Phase relationship between D-V-A

The purpose of this post is to offer some fundamental clarity on the Phase relationship between Displacement-Velocity-Acceleration. There are many ways to explain this relationship like using pendulum, or from the waveform by indicating the time difference between the peaks. In this post, only the mathematical explanation is provided.

Let’s consider a sinusoidal (single discrete frequency) displacement waveform. it could be mathematically mentioned as,

X = D * sin (2πft)

Rate of change of displacement, ie Velocity, 

V           = d/dt (D * sin (2πft))

               = D * cos (2πft) * 2πf

               = 2πfD * cos (2πft)

Converting cosine wave into sine wave, {cos Φ = sin (90 + Φ)} 

V           = 2πfD * sin (2πft + 90)

Hence, If we know the displacement amplitude and frequency, then we can calculate using the formula V = 2πfD. Velocity signal with this maximum amplitude will lead the displacement signal by 90 deg.
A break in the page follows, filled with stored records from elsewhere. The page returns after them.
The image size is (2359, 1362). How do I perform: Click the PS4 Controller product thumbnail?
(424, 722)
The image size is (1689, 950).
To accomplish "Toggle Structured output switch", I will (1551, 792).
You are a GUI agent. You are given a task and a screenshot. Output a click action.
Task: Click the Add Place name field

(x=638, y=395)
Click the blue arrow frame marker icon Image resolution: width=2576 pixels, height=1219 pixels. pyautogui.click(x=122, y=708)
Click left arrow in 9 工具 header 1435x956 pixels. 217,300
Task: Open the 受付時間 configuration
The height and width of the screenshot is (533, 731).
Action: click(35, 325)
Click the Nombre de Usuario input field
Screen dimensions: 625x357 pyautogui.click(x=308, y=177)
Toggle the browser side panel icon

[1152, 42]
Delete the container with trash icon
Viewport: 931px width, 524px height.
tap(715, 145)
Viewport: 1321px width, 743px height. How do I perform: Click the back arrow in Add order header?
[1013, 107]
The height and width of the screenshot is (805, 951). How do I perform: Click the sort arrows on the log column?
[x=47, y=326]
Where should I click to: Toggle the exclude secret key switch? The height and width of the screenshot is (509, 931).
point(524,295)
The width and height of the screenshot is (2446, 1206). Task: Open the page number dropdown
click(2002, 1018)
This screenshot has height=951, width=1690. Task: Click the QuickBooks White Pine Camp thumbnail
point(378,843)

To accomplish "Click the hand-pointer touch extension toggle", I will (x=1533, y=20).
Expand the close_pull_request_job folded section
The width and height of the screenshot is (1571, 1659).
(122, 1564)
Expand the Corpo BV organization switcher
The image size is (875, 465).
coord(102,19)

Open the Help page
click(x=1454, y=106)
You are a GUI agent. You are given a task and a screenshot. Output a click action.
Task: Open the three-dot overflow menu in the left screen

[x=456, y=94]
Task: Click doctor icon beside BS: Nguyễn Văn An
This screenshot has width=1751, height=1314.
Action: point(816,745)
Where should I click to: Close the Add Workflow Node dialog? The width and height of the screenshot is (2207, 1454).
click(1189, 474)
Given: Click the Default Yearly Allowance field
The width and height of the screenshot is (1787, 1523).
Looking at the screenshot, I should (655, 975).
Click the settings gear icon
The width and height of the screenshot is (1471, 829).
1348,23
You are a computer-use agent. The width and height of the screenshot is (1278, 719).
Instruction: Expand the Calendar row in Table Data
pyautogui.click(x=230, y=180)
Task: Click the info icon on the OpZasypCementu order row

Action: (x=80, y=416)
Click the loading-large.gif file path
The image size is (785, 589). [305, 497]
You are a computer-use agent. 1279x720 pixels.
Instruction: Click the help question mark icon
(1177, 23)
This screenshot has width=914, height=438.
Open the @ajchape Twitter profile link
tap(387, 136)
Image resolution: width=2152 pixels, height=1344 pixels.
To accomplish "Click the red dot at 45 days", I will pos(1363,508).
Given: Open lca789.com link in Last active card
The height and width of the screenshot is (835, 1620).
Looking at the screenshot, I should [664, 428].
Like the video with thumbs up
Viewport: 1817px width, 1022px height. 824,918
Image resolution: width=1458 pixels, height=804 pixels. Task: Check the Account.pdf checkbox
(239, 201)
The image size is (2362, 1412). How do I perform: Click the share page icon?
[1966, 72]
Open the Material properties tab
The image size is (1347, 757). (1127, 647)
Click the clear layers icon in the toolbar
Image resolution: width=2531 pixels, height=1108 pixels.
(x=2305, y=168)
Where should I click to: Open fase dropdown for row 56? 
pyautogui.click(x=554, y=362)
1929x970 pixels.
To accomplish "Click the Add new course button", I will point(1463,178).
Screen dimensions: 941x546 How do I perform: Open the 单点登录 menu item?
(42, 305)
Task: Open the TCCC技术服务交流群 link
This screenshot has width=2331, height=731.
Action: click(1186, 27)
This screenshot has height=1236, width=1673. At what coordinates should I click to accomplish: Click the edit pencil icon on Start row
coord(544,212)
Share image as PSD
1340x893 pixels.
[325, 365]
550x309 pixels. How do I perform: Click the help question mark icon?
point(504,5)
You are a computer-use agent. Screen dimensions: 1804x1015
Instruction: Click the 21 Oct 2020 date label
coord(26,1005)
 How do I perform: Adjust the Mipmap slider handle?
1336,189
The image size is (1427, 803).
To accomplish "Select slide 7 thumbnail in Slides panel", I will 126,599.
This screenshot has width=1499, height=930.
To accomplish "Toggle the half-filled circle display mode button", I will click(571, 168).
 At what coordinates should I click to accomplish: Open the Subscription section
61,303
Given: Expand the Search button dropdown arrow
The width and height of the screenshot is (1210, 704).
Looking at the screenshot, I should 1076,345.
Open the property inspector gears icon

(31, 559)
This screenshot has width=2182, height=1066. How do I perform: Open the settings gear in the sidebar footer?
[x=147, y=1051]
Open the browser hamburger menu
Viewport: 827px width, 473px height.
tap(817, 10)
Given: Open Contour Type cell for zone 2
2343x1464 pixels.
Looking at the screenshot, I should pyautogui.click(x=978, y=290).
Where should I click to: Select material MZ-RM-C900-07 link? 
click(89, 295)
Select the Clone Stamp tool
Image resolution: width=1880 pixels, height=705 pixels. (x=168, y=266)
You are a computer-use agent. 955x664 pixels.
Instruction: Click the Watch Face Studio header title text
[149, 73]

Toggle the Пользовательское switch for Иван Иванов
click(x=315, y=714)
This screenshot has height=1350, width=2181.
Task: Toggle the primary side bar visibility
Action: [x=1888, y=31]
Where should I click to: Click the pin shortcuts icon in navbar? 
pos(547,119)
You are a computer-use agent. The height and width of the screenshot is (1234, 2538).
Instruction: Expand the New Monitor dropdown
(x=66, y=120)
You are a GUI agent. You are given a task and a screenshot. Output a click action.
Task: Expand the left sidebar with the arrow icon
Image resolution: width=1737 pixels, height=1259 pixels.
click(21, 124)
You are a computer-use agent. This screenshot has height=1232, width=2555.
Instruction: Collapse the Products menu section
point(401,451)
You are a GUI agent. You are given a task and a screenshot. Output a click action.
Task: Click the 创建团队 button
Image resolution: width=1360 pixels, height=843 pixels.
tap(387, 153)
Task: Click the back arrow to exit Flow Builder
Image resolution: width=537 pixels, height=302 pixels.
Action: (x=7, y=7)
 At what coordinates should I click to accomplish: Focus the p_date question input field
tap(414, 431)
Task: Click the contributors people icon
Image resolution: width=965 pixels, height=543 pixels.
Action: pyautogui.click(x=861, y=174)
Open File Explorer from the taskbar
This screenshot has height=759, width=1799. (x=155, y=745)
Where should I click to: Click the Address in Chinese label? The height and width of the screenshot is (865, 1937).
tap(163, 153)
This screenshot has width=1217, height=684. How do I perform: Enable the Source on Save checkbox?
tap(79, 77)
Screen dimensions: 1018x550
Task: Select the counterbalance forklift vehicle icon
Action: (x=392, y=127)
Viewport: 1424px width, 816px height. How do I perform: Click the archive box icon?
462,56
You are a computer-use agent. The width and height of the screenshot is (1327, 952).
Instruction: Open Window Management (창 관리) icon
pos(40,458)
(Additional note: The frequency here is the single discrete frequency. This conversion could not be performed for overall amplitude values)


A           = d/dt (2πfD * sin (2πft + 90))

               = 2πfD * cos (2πft + 90) * 2πf

               = (2πf)^2 * D * cos (2πft + 90)

Again, Converting cosine wave into sine wave,

A            = (2πf)^2 * D * sin (2πft + 90 + 90)

               = (2πf)^2 * D * sin (2πft + 180)

Or A      = 2πfV * sin (2πft + 90)

Acceleration leads displacement by 180 deg and velocity by 90 deg.

Generally, phase is mentioned as phase lag. Ie, the increase in phase angle value means increase in phase lag. Hence, to get phase angle for velocity signal from displacement, we should subtract it by 90 deg.

For example, if the phase angle of displacement signal is 100 deg, then phase angle of velocity and acceleration signal will be 10 deg and 280 deg respectively.